First and foremost, I wanted to. Somewhere in my heart and mind, my mentality towards writing, blogging, and social media changed. I didn’t like how focused (to put that nicely) I’d become on getting the perfect picture or a perfectly written no-typos, SEO approved post that would appeal to all and the pressures of deadlines were all eh to me. I’m not sure I ever wanted this to be a “job”. I have one of those, and honest? It currently pays lots better. I started to lose sight of things I didn’t want to. Not my family, they’re too loud for that to happen 😉 but other things. My heart wasn’t in it, so I stopped.
But as I stepped away, it was evident I wasn’t alone in some of my feelings. Instagram changed how they display posts (which for those who do rely on it to help support their families) has been incredibly frustrating and scary and my heart goes out to you. But lots of bloggers burn out and I’ve seen it more and more lately. It’s a full time stressful “job” that many people aren’t aware of. Many become so focused on the followers/popularity it’s concerning how much of a “second idol” it becomes. I needed to breathe again. I needed out.
Bailey at braveloveblog said it beautifully; and when she stepped away it only reaffirmed my feelings. Most every blogger also knows about Young House Love‘s hiatus (FYI – do not claim one bit to be their caliber!!). Or most recently Stephanie over at Wife Mommy Me.
That social media world is a scary unrealistic place. I have been blessed with loads of confidence. Shyness yes, but confident nonetheless. In fact, Caleb has on more than one occasion compared me to Kanye. I’ll take that, ha! I’m proud of my confidence. I’m always going to do what’s best for me, Caleb, and my kids no matter what. I don’t need approval and I can rock those PJ pants at target like no body else. But social media can break that down realllll easy and I didn’t like it. Don’t even get me started on young people who don’t have that same confident self esteem.
So I stopped. Cold turkey.
And it was amazing! I had so much time and my to do’s got crossed off and I was happier, more patient, and just all around more chill.

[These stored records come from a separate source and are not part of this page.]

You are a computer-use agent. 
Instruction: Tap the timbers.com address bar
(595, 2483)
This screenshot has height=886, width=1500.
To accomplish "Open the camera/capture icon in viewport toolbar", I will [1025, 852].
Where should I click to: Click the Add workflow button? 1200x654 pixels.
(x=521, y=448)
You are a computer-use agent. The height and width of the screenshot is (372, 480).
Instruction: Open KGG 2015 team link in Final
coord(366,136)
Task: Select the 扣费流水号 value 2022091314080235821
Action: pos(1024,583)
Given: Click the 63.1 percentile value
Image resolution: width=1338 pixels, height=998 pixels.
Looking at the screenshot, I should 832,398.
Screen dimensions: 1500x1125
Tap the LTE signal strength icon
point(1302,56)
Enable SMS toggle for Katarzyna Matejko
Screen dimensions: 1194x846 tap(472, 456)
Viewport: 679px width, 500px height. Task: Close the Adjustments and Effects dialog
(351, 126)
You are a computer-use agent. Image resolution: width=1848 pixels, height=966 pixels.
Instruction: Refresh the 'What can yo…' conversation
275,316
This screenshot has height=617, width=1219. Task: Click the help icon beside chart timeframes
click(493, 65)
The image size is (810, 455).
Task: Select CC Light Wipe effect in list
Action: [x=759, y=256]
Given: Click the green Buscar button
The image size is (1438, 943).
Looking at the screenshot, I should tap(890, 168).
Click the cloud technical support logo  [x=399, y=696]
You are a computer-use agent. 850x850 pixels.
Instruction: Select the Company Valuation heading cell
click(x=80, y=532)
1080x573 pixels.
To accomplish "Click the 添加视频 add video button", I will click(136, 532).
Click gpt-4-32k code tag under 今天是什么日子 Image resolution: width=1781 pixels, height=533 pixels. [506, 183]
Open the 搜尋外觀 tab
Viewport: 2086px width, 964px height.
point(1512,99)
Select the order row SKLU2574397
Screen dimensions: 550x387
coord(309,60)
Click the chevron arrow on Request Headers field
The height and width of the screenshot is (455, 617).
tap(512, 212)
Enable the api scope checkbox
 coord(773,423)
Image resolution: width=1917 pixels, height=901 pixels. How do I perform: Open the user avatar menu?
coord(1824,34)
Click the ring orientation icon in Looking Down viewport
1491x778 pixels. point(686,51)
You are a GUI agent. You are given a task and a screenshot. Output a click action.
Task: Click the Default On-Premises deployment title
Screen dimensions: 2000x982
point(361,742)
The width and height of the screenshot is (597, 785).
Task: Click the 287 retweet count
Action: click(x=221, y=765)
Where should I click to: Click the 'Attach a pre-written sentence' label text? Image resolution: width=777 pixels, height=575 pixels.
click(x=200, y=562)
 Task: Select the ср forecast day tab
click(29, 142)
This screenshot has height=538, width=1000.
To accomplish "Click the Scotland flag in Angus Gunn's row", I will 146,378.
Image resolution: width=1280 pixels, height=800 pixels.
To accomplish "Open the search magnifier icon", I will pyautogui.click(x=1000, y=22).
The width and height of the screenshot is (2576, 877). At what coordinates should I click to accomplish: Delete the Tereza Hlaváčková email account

Well then the second big thing around here this year happened: baby!
Yea, being pregnant, sick, tired and still trying to be a wife, mom to 4, and employee (because I still have that other job) pretty much took every ounce of time and energy from me.
Sure I missed some of the connections and friends, but lots I made intentional efforts to stay connected with. They’re my girls! The negativity and judgement was amazing to get rid of! Hey, even Kanye has his moments 😉
Then we moved. Into a giant fixer upper. While being 5 months pregnant. And new school schedules . So yea there’s just the straight up logistics of timing and making time for what I want. Which is currently cleaning and decorating this place. #priorities #familyfirstalways
Soooo what does this all mean? Honestly I have no idea. Some parts I do genuinely miss. Some parts are heaven sent they’re long gone. I have literally 50 some half written posts about a million happenings in life over the last 9 ish months. Will I ever do anything with them? Maybe. They’re my family’s memories and that’s what got me started in this anyway. But will it be the same for either of us? I don’t know friend, I just don’t know.
Some of you maybe have noticed I started posting over on Instagram again, yep I have. But nothing is “perfect” or “styled” or getting 100s of likes and I’m totally cool with that. They’re snippets of our life and important to me, so I want them together. It’s a start. It’s what I’m comfortable and happy with. For now. Maybe. Ah heck who knows.
It’s almost Christmas and I’m days away from another babe, so life is just magical right now and I don’t want to miss a moment.
So if we don’t talk before the holidays, I wish you all the joy and love and happiness this season!